今、“ロイヤリティ経営”が注目されるワケ儲かっている企業にはワケがある(3/4 ページ)

» 2012年11月28日 08時00分 公開
[渡辺聡、佐々木靖人,Business Media 誠]

アップルやGEなどもロイヤリティ経営に取り組む

 ロイヤリティ経営を重視する動きは、米系企業がNPS(ネットプロモータースコア)という指標を重視し始めたことから指摘できます。

 日経マーケティングによると、NPSとは「商品/サービスそのものやブランド、企業などに対する顧客のロイヤルティーの指標の1つ。『あなたはそれを友人や同僚にすすめたいと思うか?』という問いに対する答えを、0〜10の11段階で調査。10〜9をプロモーター、8〜7をニュートラル、6以下をデトラクターに分類。プロモーターの比率からデトラクターの比率を差し引いた数値をNPS指標とする」と定義されています。

 これだけだと口コミ評価の指標にしか見えませんが、重視されるのは「NPSは業績の先行説明性が高い」という研究結果が出されているからです。つまり、投資家が知りたい情報の筆頭である「この会社はこれから伸びるのか、それとも駄目になるのか」を端的に示してくれるのがNPSということです。

 最近では、ソフトバンクが米スプリント社の子会社化を発表した際、そのプレゼンテーション資料にNPSの動向が提示されていました。
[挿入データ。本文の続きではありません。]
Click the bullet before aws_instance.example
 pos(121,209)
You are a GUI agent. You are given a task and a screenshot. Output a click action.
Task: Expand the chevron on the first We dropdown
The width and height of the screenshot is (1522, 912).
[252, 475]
会社の経営権に関わるような重要なイベントで、取引の正当性や妥当性を説明するために使われていることからも、NPSの注目度がうかがえるのではないでしょうか。

 そのプレゼンテーションでは「目先の売上や利益は厳しいが、NPSは順調に改善している。近いうちに業績は回復するものと予想される」といったメッセージが出され、投資家も状況を理解して、安心して投資を継続するといったコミュニケーションが見られました。

出典:ソフトバンク

 このように米系企業の一部で、忠誠度の高い顧客を育成し維持する経営が広まってきています。代表的な採用企業は、デジタルマーケティング事業を営むIMJ社のWebサイトで見られます。アップルやゼネラル・エレクトリック、アメリカン・エキスプレスといった大手グローバル企業も含まれており、小さな会社が物珍しさを狙って取り組んでいるわけではないとお分かりいただけるかと思います。